I went through college parting my hair on the side, trying to hide it, hoping it would grow in. When I moved to Los Angeles, my co-workers would ask ‘what’s up with your hair?’ ”
When she started a new job in a new city eight years ago, Ward said she wanted a fresh start.
From Day 1, she wore a wig.
Other than close friends, no one was wise to the fact that Ward’s hair was not her own. Not dates. Not co-workers.
One day, Ward said, she could no longer bear the burden of keeping up appearances. “I felt trapped,” she said. “It overwhelmed me. I was literally depressed.”
Ward did something we might not associate with Alopecians: She came out.
She came out on her social media accounts.
She came out in her personal life.
She shaved the sparse strands of hair from the top of her head and showed up bald to work. “The feedback,” she said, “was really great.” Ward said she didn’t wear a wig in the office for another six weeks.
By her own admission, Ward is fortunate.
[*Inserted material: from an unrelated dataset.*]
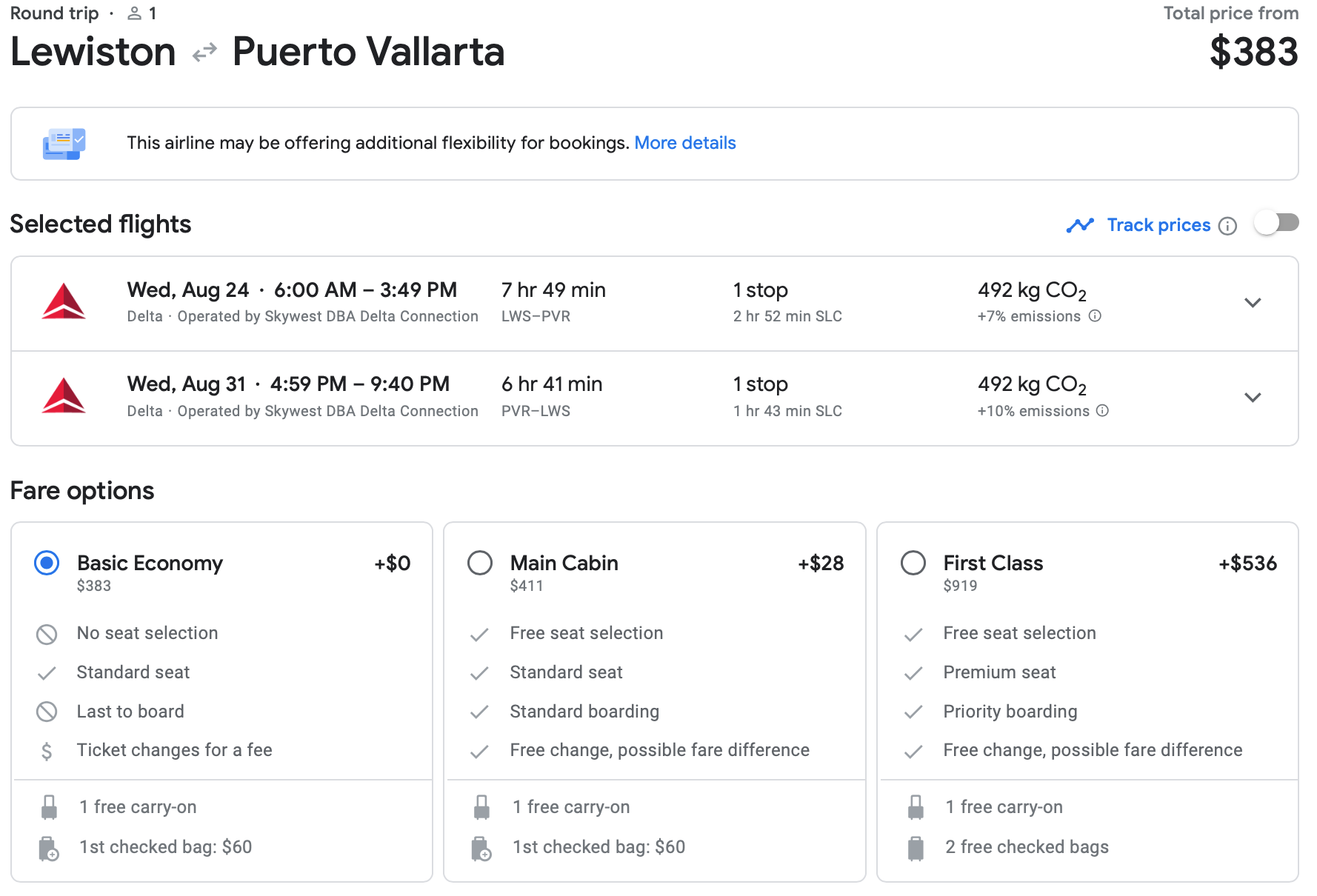Click the Track prices graph icon
Viewport: 1317px width, 896px height.
[1080, 225]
Her specific flavor of alopecia—diffused alopecia areata—does not rob a person of all their hair. There were no random bald patches on Ward’s scalp before she shaved her head. Her eyebrows remained intact.
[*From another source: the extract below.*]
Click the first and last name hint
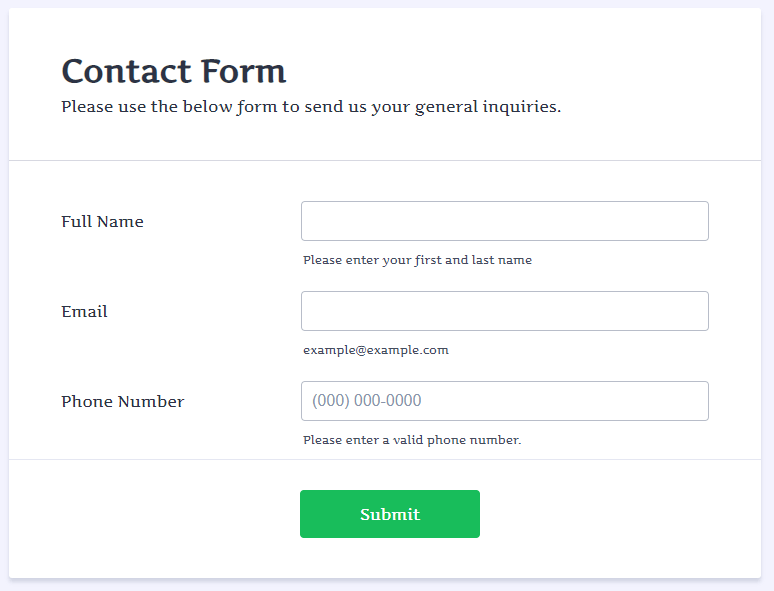Viewport: 774px width, 591px height. 417,260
Many alopecia patients are not so easily able to hide their condition, and this might be the big takeaway from Alopecia Awareness Month: the effect of the disease on a woman’s appearance stabs at the heart of her identity.
- To conceal the disease can be suffocating.
- Coming out can be liberating.
“I know guys with hair loss,” Ward said. “It’s a jab to the ego, but women look at our hair as a sign of feminity. To lose that, you feel like you’re losing a part of your assets. You’re not as feminine when you lose hair. It’s convincing yourself that hair is an accessory.”
In April, Ward volunteered with the Children’s Alopecia Project (CAP), at a three-day camp for children with alopecia.
In May, her first book was published. “What to Bake and When: A Baking Handbook For the Basic Bitch” is available in hardcover and electronic versions.
A recipe book might seem like an esoteric nod to the Alopecia community, but it’s actually one of the most organic ways Ward could give something back—literally and figuratively.
“Baking was my escape,” she said. “I found it therapeutic. It was my way to feel creative and good about something when I didn’t feel like I was fitting in in life and society.”
For another alopecian, the creative means of escape might be different. Though their symptoms might be the same, Ward said it’s important for each person diagnosed with alopecia not to compare herself to anyone else.
Another valuable lesson was something Ward didn’t do:
“Always get a second opinion,” she said. “I didn’t for 12 years. It’s nice to know what you’re dealing with.”